Comedy on the Fly

Improv group Not Burnt Out Just Unscrewed takes a team approach to laughter.

Dana Cianciotto had a warning for her troupe. "This is a PG-rated show," she admonished them. "Don't say 'fuck.'"

That word slipped through a few lips when the dozen improvisational comedians assembled in the rehearsal room and saw the list of catchphrases Cianciotto was circulating. The next day, the group, called Not Burnt Out Just Unscrewed, would be performing a 90-minute show for a convention of accountants from the railroad industry. To customize the show, Cianciotto wanted everyone to use as much railroad and accountant lingo as possible, cribbing from a list she'd gotten from the convention organizers.

Some people will do anything for a laugh.

What these people do, in four to eight shows per month, is instantly invent short comic scenes based on parameters defined by the audience. Not Burnt Out is one of at least four comedy improv groups in town, and it's becoming the most visible, with frequent shows at 7 Black Cats, the Vaudeville Cabaret and Bookman's, plus a live show on cable Channel 72 every other Thursday at 8 p.m. (repeated Sundays at 2 a.m. --not exactly prime time--on Channel 74).

It's also starting to do more corporate shows and participating in the Battle of the Improvs Friday nights at the new Wilde Playhouse.

Unscrewed players are sometimes allowed to say "fuck"--mainly at bar shows--but one word that's always off limits is "no." Cianciotto doesn't allow anybody to resist audience suggestions or the direction a fellow player may be taking a scene. Every rehearsal begins with exercises that force the participants to think fast, work instinctively and trust each other. This generally involves standing in a circle, clapping their hands and speeding through strange, ritualistic chants.
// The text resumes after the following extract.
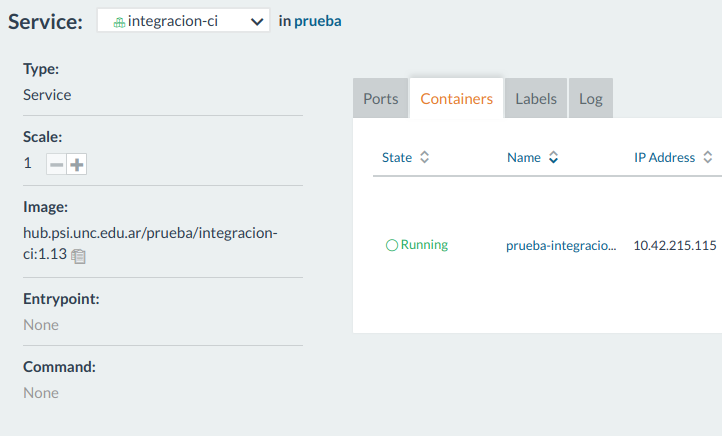The width and height of the screenshot is (722, 436).
Task: Click the State column header label
Action: click(397, 157)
In Cianciotto's opinion, this sure beats sitting at home watching TV.

"I started this group in May 2002, because I was bored," said the 22-year-old alum of New York's American Musical and Dramatic Academy, as her circle of players whooped in unison nearby. "There aren't a lot of opportunities for theater in this town."

She tries to keep about a dozen players in the troupe; most participants last six to eight months before they do burn out or go completely unscrewed, but a few members have stuck with the group since the beginning.
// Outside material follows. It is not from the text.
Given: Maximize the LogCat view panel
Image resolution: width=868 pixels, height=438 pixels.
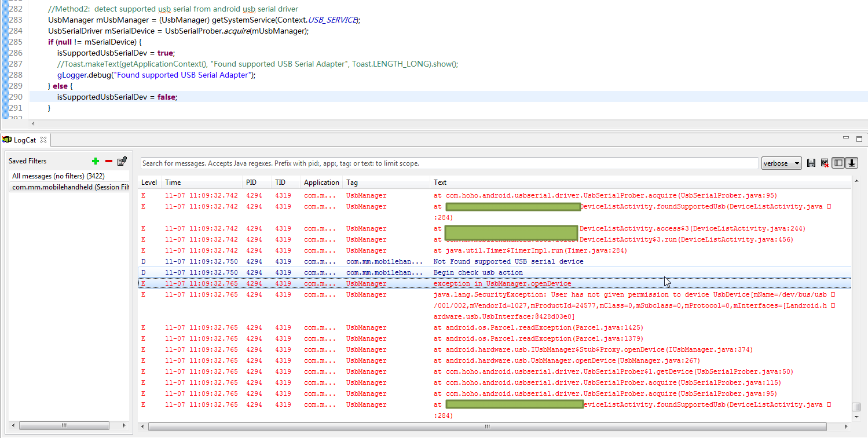Looking at the screenshot, I should point(859,139).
Little companies like this tend to fall apart when their founders move away, have nervous breakdowns or go into rehab. Cianciotto has already moved away, spending most of last summer back in New York City, and she was delighted to learn that the troupe not only survived in her absence but instigated the cable TV show.

She found this especially gratifying, because many people who audition for groups like this don't realize how hard the work is going to be. "You have to get up on stage with no idea what you're going to do until the audience tells you," she said. "Some people have a knack for it; some people can learn it; and some never get it."

Not Burnt Out makes money from its bar shows, but Cianciotto prefers to play venues like Bookman's, even though that generates no revenue. "Doing PG shows makes us work harder," she said. "We can't rely on making dirty jokes to get a laugh."

Indeed, one structure, or "game," the troupe employs forces the players to avoid doing anything blatantly funny. It's called "You Sick Bastard," and the point is for two participants to improvise a fairly straight scene, but gently move it in a direction that leads some warped-brained audience member to snicker. At that point, all the troupers stand, point at the malefactor and shout "You sick bastard!" A new player takes the position of the one who caused the laugh, and launches an entirely different scene.

At the accountant-convention rehearsal, one participant managed to break up the rest of the troupe with her first line, earnestly asking her male partner, "Was it hard coming out?"

Among the other games on which the troupe may base a scene:

· ABC: Each successive line must begin with the next letter of the alphabet.

· Day in the Life: An audience member is interviewed about the mundane events in her life that day, and several players re-enact it all, portraying people, scenery or whatever else seems necessary. (The rehearsal included a shower scene in which one player was the faucet, another the curtain and a third the loofah.)

· First Line/Last Line: The audience provides the beginning line and closing lines of a scene, and the players must make them fit together. The rehearsal victims had to weave a thread from "Choo choo" (in honor of the railroad accountants) to "Well, Bob, that's why we got married." And they had to do it in the audience-suggested setting of an adding-machine assembly line (another tribute to the bean counters).

Cianciotto has at least a dozen other games in her notebook. Every one of them steers the participants as far away from standup comedy as possible.

"Standup is just one person telling jokes," she said. "In improv, we have to work together to make people laugh."

Then she set about deciding which players would work together best in each of the following day's games. She selected 20-year-old Eddie Arriola for one game that absolutely mystified him. Said Cianciotto, "Eddie is always great when he doesn't know what the hell is going on."

Which pretty much defines the successful player in a comedy improv troupe.